C’est une remarque très intéressante parce que si on regarde cet album sous différents angles, tu as raison en un sens et tu as complètement tort en un autre sens. Du point de vue musical, je trouve que cet album renvoie directement aux années 70. Quand j’ai composé au piano « Angels » et « Goodbye For Good This Time », je n’essayais pas de copier, mais j’étais influencé par des gens comme David Bowie et Elton John, et plus particulièrement par leur musique des années 70, comme Hunky Dory ou Madman Across The Water. Une grande partie des chansons que Sav a composées est très influencée par Queen, donc là aussi ça renvoie aux années 70. La différence est que Ronan McHugh et nous-mêmes en tant que coproducteurs et arrangeurs utilisons beaucoup de sons et de processus d’enregistrement contemporains, car quand on enregistre à cent pour cent en confinement et à distance, on enregistre à cent pour cent en numérique. Malgré tout, nous faisons en sorte que le numérique sonne analogique car Ronan est un extraordinaire ingénieur et nous sommes très bons quand il s’agit de lui dicter ce dont nous avons besoin quand nous lui parlons et disons : « Je veux que ça sonne comme Jimi Hendrix. Je veux que ça sonne comme Brian May. Mais je veux que ça sonne comme ils auraient sonné s’ils jouaient encore sur des albums aujourd’hui. » C’est la différence.
« Il y a absolument des règles pour faire un hymne. Il y a un certain type de tempo qui fonctionne pour ça. Ce type de chanson ne peut pas être trop lent, ni trop rapide, il ne peut pas y avoir trop d’accords et il faut une énorme accroche qu’un stade complet pourrait chanter en chœur. »
Je pense que d’un point de vue production, l’album sonne parfaitement actuel. Mais d’un point de vue composition, c’est la première fois que nous n’avons pas consciemment pris en considération notre propre musique comme point de référence. Nous ne l’avons pas évité exprès, mais je parlais à Phil tous les jours pendant dix-huit mois… Nous avons fait cet album en environ sept ou huit mois, mais nous avons ensuite attendu avec cette musique sous le coude pendant plus d’un an. Nous aurions pu sortir cet album en 2021. Il pouvait arriver que nous revenions dessus tous les trois ou quatre mois et faisions un petit changement, mais de façon générale, tout a été fait en 2020. Quand Phil et moi nous posions pour travailler sur la musique et en parler, l’idée était surtout de saisir l’instant présent, et à ce moment-là nous devions être séparés l’un de l’autre, mais il fallait quand même que ça sonne comme si nous étions ensemble. Nous étions très qualifiés pour faire ça parce que nous travaillons ensemble dans ce groupe depuis très longtemps. Nous avons travaillé avec Mutt Lange qui était un génie quand il s’agissait d’utiliser la technologie et nous avons énormément appris de lui. Donc même livrés à nous-mêmes, nous étions en mesure de réussir.

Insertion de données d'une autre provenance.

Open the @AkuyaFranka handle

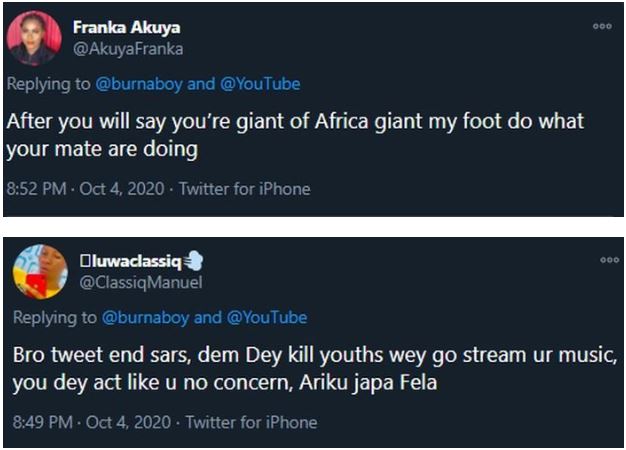(x=128, y=48)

Quand nous parlions des chansons, nous disions des choses comme « ça sonne un peu comme Queen » ou « ça sonne un peu comme les Eagles », mais nous nous référions rarement à nous-mêmes. Il y a quelques chansons qui sonnent clairement Def Leppard. Disons, par exemple, « Gimme A Kiss », « All We Need » et « SOS Emergency » sont des morceaux classiques de Def Leppard, mais je trouve que sur le reste des chansons, nous nous exprimons et nous repoussons beaucoup plus les frontières. Plus que tout, ce sont les directives de composition des années 70. Elles ne sonnent pas comme des chansons des années 80, elles sonnent comme des chansons de l’époque où nous nous sommes intéressés à la musique, c’est-à-dire tout ce qui va de Rod Stewart, Faces, Humble Pie, Deep Purple aux groupes de pop comme Slade, Sweet, Bowie et T. Rex. C’est là que la source d’inspiration est née, mais nous voulions que ça sonne comme un groupe qui a enregistré en 2021. L’album sonne comme s’il avait pu être enregistré la semaine dernière, alors qu’il a été enregistré il y a deux ans, mais c’est parce que Ronan est vraiment un super producteur qui utilise de vrais sons. Il a brillamment tout collé ensemble. Donc je dirais que tu as à moitié raison sur cette question en particulier.
Il y a clairement plein de clins d’œil à vos premières influences collectives dans Diamond Star Halos. Si on remonte le temps, peux-tu nous parler du jeune Joe Elliott qui absorbait toute cette musique au début des années 70 ?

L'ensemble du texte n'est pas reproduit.